Mediator : mise en cause, la presse médicale s’offusque mais ne change rien


Par Jean-Luc Martin-Lagardette

Le rapport des professeurs Debré-Even suite à l’affaire du Mediator, très sévère contre l’institution médicale, n’est pas tendre non plus envers la presse spécialisée. Celle-ci s’indigne des accusations portées et proteste de son honnêteté. Sans prendre la mesure de l’immense attente déontologique de la population.

 

Le 13 janvier dernier, sur ce site, j’écrivais en titre  : « Mediator : l’heure des comptes. Pas pour tout le monde ? ». Et le chapô disait  : « La tête du patron de l’Afssaps, l’autorité qui veille sur la sécurité des médicaments, est tombée d’elle–même. D’autres vont certainement suivre. Mais l’on peut craindre que les remises en question soient limitées. Et absentes, comme d’hab, en ce qui concerne la presse… »

 

Je ne pensais pas si bien dire, car, non seulement la presse ne se remet pas en question, mais elle s’élève contre les « accusations inadmissibles » portée par exemple par le rapport Debré-Even contre la presse médicale.

 

Dans son édition du 18 mars, le directeur de la rédaction du Quotidien du Médecin, Jacques Degain, répond aux rapporteurs qu’ « il est faux de prétendre que le Quotidien nie sa mission d’information. Sa rédaction est composée de journalistes indépendants, médecins et non médecins, qui chaque jour apportent aux professionnels qui les lisent des informations essentielles, que beaucoup jugent aujourd’hui indispensables à leur exercice quotidien ».

 

« Ils nous instruisent en toute objectivité »

 

Pour appuyer ses dires, dans son édition du 28 mars, le journal donne la parole à des lecteurs. Sur une demie page, deux médecins réagissent, l’un pour se dire « choqué » par les prises de position du rapport « sur l’intégrité de la presse médicale spécialisée qui […] a fait la preuve de son respect de l’éthique et de sa liberté d’expression »  ; l’autre pour de demander que « l’on ne tire pas sur l’ambulance. […] Remercions l’ensemble des titres de presse médicale qui nous instruisent, et cela en toute objectivité ».

 

Il faut dire que le rapport Debré-Even n’y est pas allé avec le dos de la cuiller. Les publications de la presse médicale y sont qualifiées de « journaux de l’industrie, sûrs d’eux, désinvoltes, sans scrupules, cyniques, des journaux techniquement bien faits, mais qui servent la soupe, sans vergogne ». Ces titres « se sentent protégés par l’argent des firmes et les articles des leaders d’opinion, financés tout pareil par l’industrie, et qui leur donnent, par leur signature plus que par leur fond, l’apparence du sérieux ».

 

Et le rapport ajoute, en parlant du Quotidien du Médecin  : « Pas besoin d’un quotidien pour informer, mais besoin pour endoctriner, marteler sans cesse les mêmes mensonges, dont on dit qu’ils deviennent vérité à force d’être répétés ».

 

Alors, bien sûr, le journal ainsi mis au pilori réfute ces « accusations inadmissibles et qui ne reposent sur aucune preuve. […] Accuser la presse médicale et en particulier le Quotidien du Médecin des pires turpitudes est une méthode bien connue. Mais c’est aussi mettre en cause des journalistes qui n’ont de cesse d’exercer leur profession avec la plus grande rigueur ».

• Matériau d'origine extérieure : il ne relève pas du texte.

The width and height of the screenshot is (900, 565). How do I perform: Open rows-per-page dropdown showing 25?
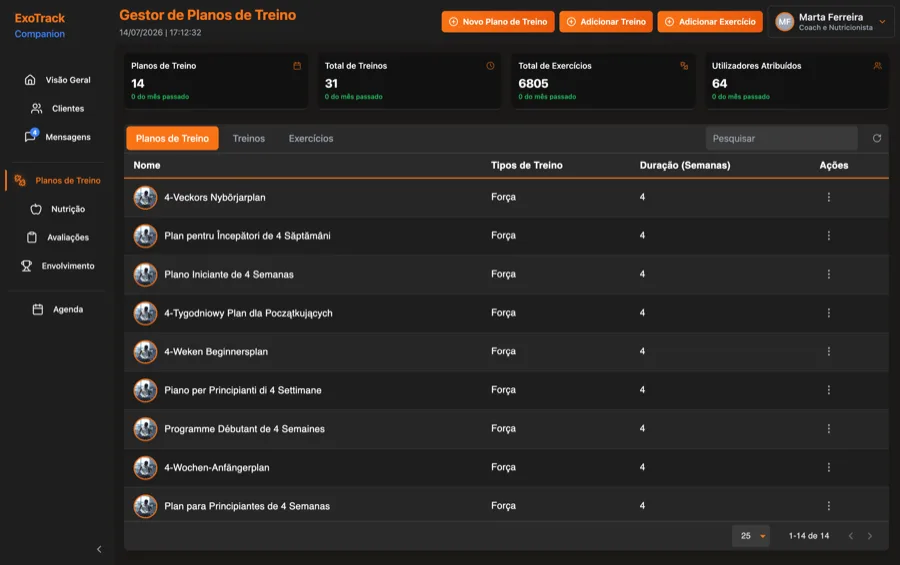click(x=751, y=536)
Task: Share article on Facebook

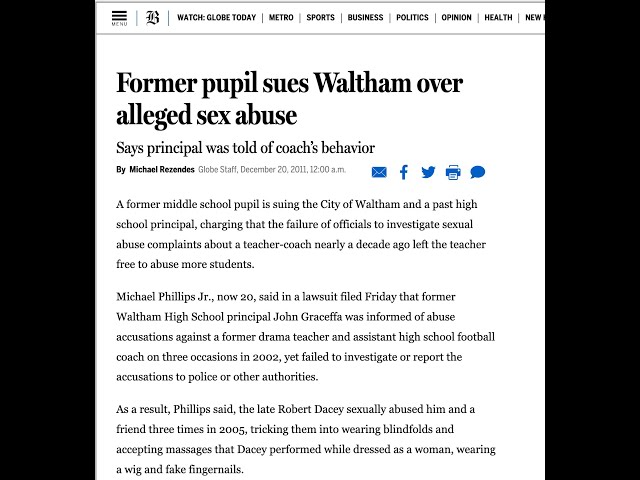Action: tap(404, 172)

Les protestations d´honnêteté sont inopérantes

 

Ce que ne comprend pas le journal, c’est qu’aujourd’hui, ce type de réponse offusquée et ces protestations d’honnêteté ne suffisent plus pour assurer la crédibilité de la presse, et encore moins quand il s’agit de la presse professionnelle. Il serait temps que celle-ci fasse son aggiornamento, qu’elle donne des gages de son indépendance, qu’elle soit plus transparente, moins corporatiste, qu’elle lutte effectivement contre les conflits d’intérêt, bref, qu’elle organise enfin une véritable régulation déontologique de ses contenus.

 

S’abriter derrière la conscience supposée « honnête » des journalistes est une position inopérante. Seul un mécanisme extérieur de veille, d’analyse et de sanctions, au moins médiatiques, des dérives journalistiques pourrait donner au lecteur l’assurance que la profession prend au sérieux la qualité éthique des contenus qu’elle lui propose.